BEGIN Exercise inputs

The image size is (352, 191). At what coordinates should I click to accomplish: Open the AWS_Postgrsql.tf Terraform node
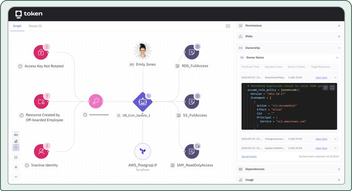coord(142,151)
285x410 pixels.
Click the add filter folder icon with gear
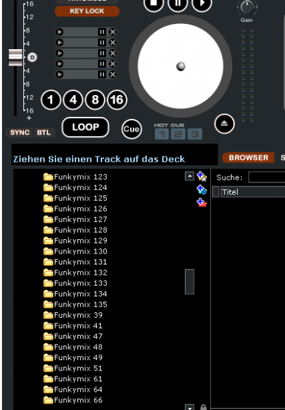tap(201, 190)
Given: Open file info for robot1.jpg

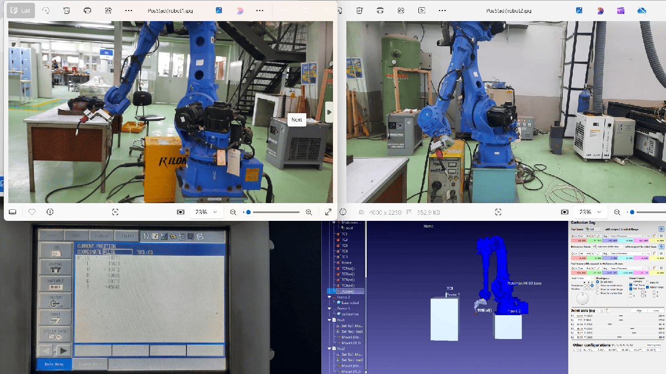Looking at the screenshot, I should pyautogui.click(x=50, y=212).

END Exercise inputs

Task directions
Leave every picture out, and transcribe the data above exactly as it reads.

Solution to this task
The image size is (352, 191). At what coordinates should I click to accomplish: Open the AWS_Postgrsql.tf Terraform node
coord(142,151)
285x410 pixels.
Click the add filter folder icon with gear
tap(201, 190)
Given: Open file info for robot1.jpg

Looking at the screenshot, I should pyautogui.click(x=50, y=212).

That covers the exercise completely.